On 23/04/2008, at 12.39, Helge Hafting wrote: Jon Bendtsen wrote: Hi Why are the table too wide? Because you wrote too much text inside. I dont want to spent time fixing the table width. I suggest 2 possible options if the table is too wide. 1) scale font so all text can be there in one line 2) break the text inside the table into multiple lines As you show - there are several ways of doing this. they look very different, so clearly the computer cannot make the choice automatically. Different people may want to do this differently, after all. When breaking text inside the table, what columns would you want to do that with? Perhaps you want one of them a little wider than the other because it is more important? LyX simply can't guess such things. You can change the font if you like. Or you can make a table column fixed-width and then the text inside will break into lines automatically.

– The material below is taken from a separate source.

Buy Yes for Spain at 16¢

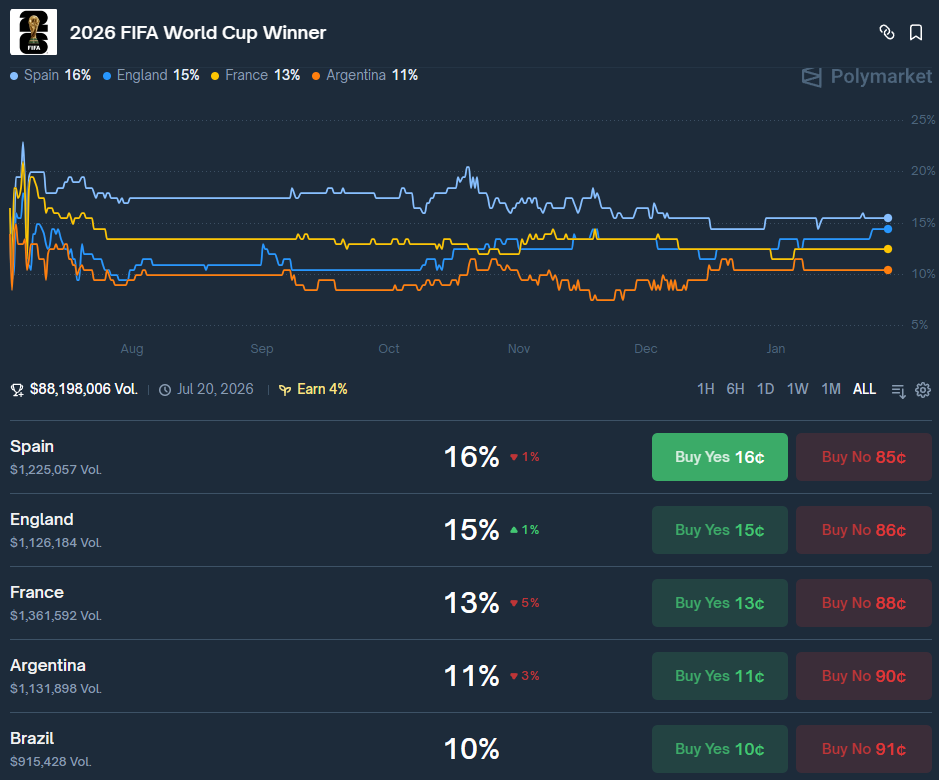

When i tried to make the table columns a fixed width with % but for some reason 10% of pagewidth was not the 10% of pagewidth i expected. I want 100% to be the width of the page minus the margins. I want to set the max table width, and then i may want to assign a max column width to the columns based on the max table width. Do you know any other word processor that do this automatically - and gets it right also? I dont use other word processors, but i seem to remember that they did not make tables wider than the page.
Re: why are the table too wide?
Jon Bendtsen wrote: I want 100% to be the width of the page minus the margins. thats textwidth or columnwidth, not pagewidth. Jürgen
Re: why are the table too wide?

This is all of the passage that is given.